Quelques jours plus tard, le syndicat lycéen UNL puis, en décembre 2019, un des lycéens, avaient porté plainte contre X auprès du doyen des juges d’instruction de Nanterre avec constitution de partie civile pour, outre les faits de torture, « violence aggravée », « atteinte arbitraire à la liberté par personne dépositaire de l’autorité publique » et « diffusion sans son accord d’une personne identifiable menottée et mise en cause pénalement ». Cette procédure entraîne automatiquement l’ouverture d’une information judiciaire – et donc la saisine d’un juge d’instruction – pour des faits de nature criminelle.

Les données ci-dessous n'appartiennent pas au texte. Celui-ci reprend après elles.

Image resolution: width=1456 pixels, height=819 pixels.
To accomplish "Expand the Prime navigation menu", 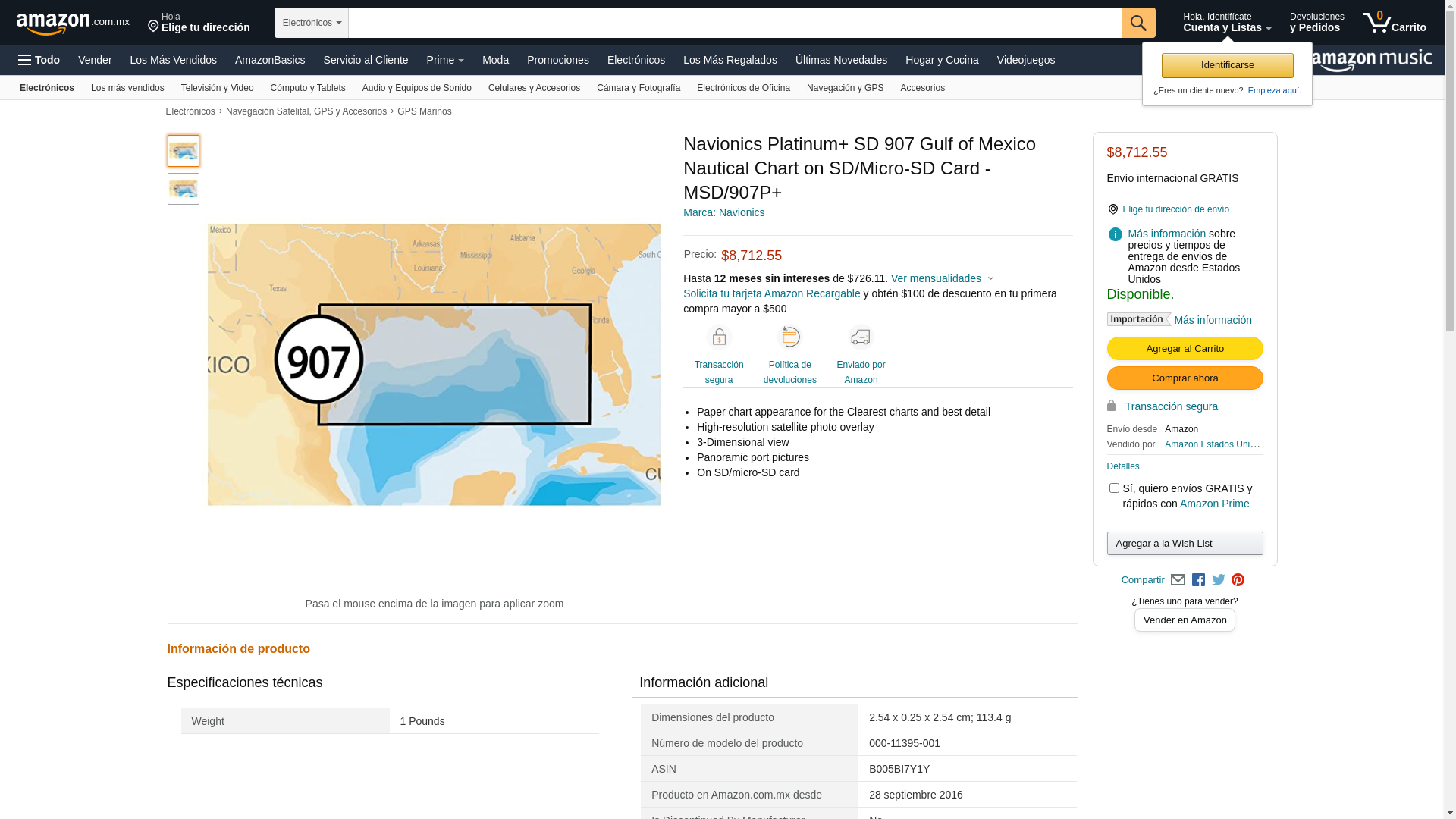I will point(444,60).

Les faits relèvent-ils de la torture ?
C’est ce que devra déterminer l’enquête. Le périmètre de cette information judiciaire reprend précisément les termes de la plainte. En clair : si l’information judiciaire a été ouverte pour des actes de torture, c’est parce que ceux-ci sont mentionnés par le lycéen. « D’une manière générale, c’est très rare qu’au début d’une information judiciaire, on requalifie les faits. On préfère partir du plus haut pour resserrer ensuite si nécessaire », précise une source judiciaire. Les nature de l'affaire pourrait ainsi être réévaluée à la lueur des investigations.

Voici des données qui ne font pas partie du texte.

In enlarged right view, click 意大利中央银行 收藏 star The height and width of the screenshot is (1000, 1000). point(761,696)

Pour Arié Alimi, l’avocat de l’adolescent, la question de la torture ne fait néanmoins aucun doute sur le plan juridique. « Ce n’est peut-être pas la torture telle qu’on se l’imagine habituellement mais le droit européen est très précis sur cette notion : les actes de torture et de barbaries dépendent de la sensibilité de la personne. » Le conseil met en avant l’aspect psychologique du traumatisme qu’ont subi ces adolescents : certains d’entre eux sont restés plusieurs heures à genoux, mains sur la tête, dans le froid. « Ajoutez à cela que pour beaucoup, c’était la première fois qu’ils avaient à faire à la police, qu’ils ont été humiliés, ça laisse des traces », insiste l’avocat.

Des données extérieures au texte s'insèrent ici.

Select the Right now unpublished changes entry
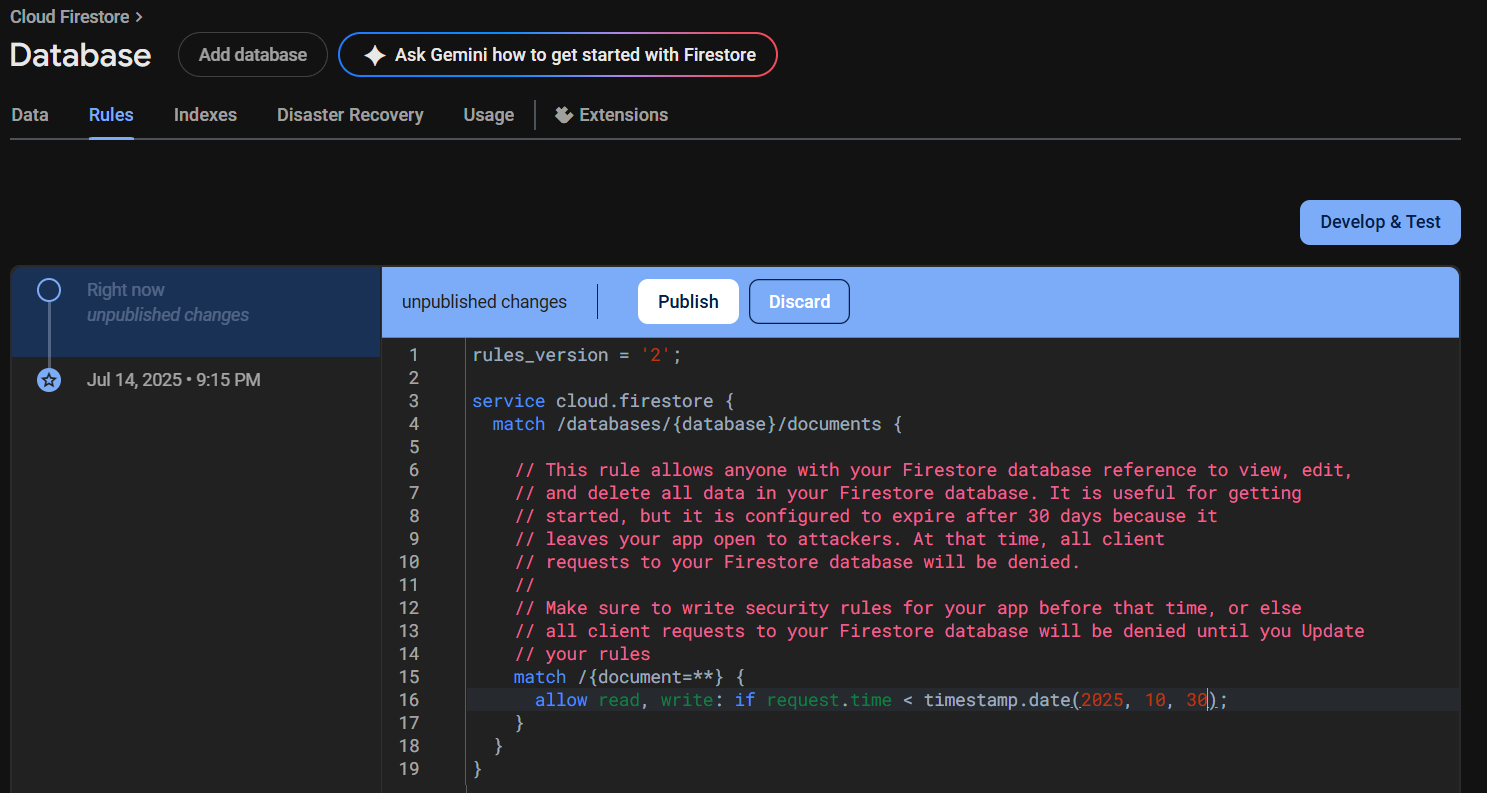 tap(167, 302)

De nouvelles parties civiles ?
Si pour l’heure, seul un des interpellés de Mantes-la-Jolie a porté plainte, d’autres pourraient se joindre à la procédure dans les jours ou semaines à venir. « C’est encore trop tôt pour savoir combien souhaitent s’investir dans cette procédure, certains veulent tourner la page », indique l’avocat. Lui espère néanmoins que les 151 personnes interpellées ce 6 décembre 2018 seront convoquées afin d’être entendus en tant que partie civile ou témoin. « Lors de l’enquête préliminaire qui a conduit à un non-lieu, seuls trois d’entre eux avaient été entendus par l’IGPN. Quand je m’étais élevé contre cela, la procureure m’avait indiqué que c’était suffisant pour comprendre ce qu’il s’était passé ce jour-là », déplore Arié Alimi. Le confinement pourrait cependant ralentir les investigations.